FSDL Bootcamp — Day 1

Gerard Simons
Full Stack Deep Learning Bootcamp 2018
9 min readAug 21, 2018

After a long flight from Amsterdam, I arrived at San Fransisco, and took the BART up to beautiful Berkeley. I was pretty tired and wanted to be fresh for the next day. So the next day I rose early — but not middle-of-the-night jet lag early — ready and excited for the full stack deep learning bootcamp!

A nice half hour hike up University Avenue (these American grid city layouts can be very convenient) got me at UC Berkeley. The air was still crisp, but the sun was out, it was a beautiful day to start (deep) learning!

UC Berkeley in summer. I bet a lot geniuses sat on that bench.

After a short walk through the campus, I arrived at the Sutardja Dai Hall, the place of magic for the next three days. I immediately met some people, as it was pretty full already. Pretty cool to meet people working at the big tech companies of Silicon Valley like Google, Apple, and Twitch, but there were also great people from far away places from countries such as Italy and Slovenia.

Good, beautiful nerds everywhere

After having made some new friends, a signal, a kind of call of the nerds was given on a triangle by Pieter Abbeel himself that the bootcamp was officially starting! All the nerds shuffled in, and soon the room was packed. They asked us to move in close together as every seat would be dearly needed.

A cool addition to the regular stuff was the Slack workspace. This would prove useful as people would introduce themselves, discuss topics related to the lectures, introduce themselves and serve as a place to ask for help on the lab work.

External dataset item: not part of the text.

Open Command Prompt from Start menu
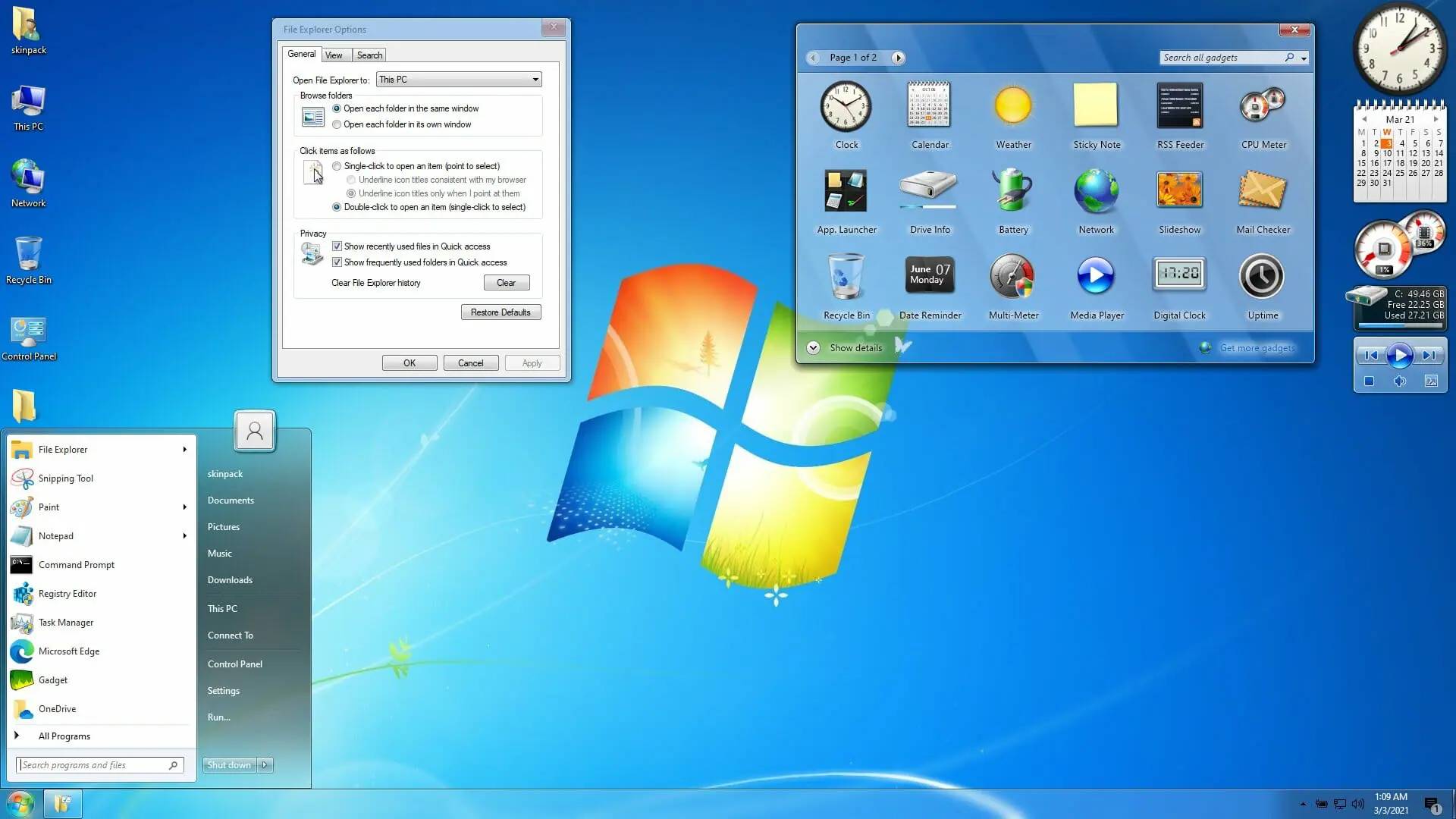 pyautogui.click(x=76, y=564)
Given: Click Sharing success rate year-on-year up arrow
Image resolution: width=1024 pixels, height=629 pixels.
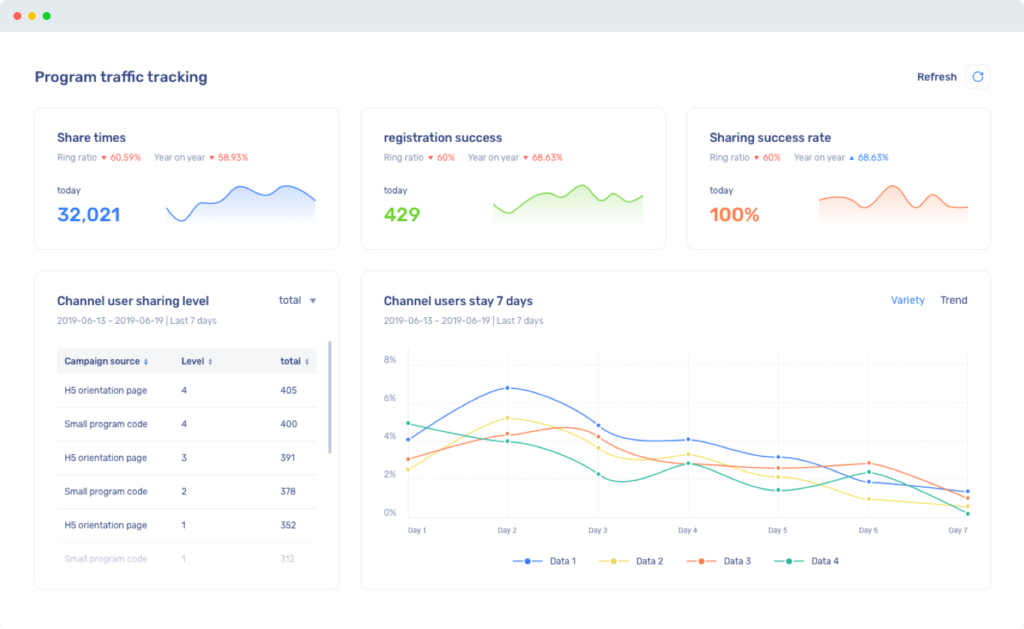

Onto the content. The videos and lectures will be made public at some point in the future — although it might be not be until after the next Bootcamp — at which time I will be sure to add the relevant links. The point of this article serves more as an overview and giving you an idea of what you could focus on then or why you should try to go to the next FSDL bootcamp.

NOTE: This blog post is not intended as an exhaustive summary. I have dedicated more time to those that I think are of most interest / most unique to this bootcamp. Another addition that may help you choose which lecture too fully check out I included an indication “Takeaways” to each lecture description, that describes the main points I learned from the lecture.

Lecture 0 : Introduction

A warm welcome and introductory talk by Pieter Abbeel. He introduced us to the staff, and of course the schedule of the bootcamp, and notified us there would be free beer and pizza sponsored by Shell at a place just around the corner after today’s lectures.

Takeaways : Get a really quick overview, background and history of ML.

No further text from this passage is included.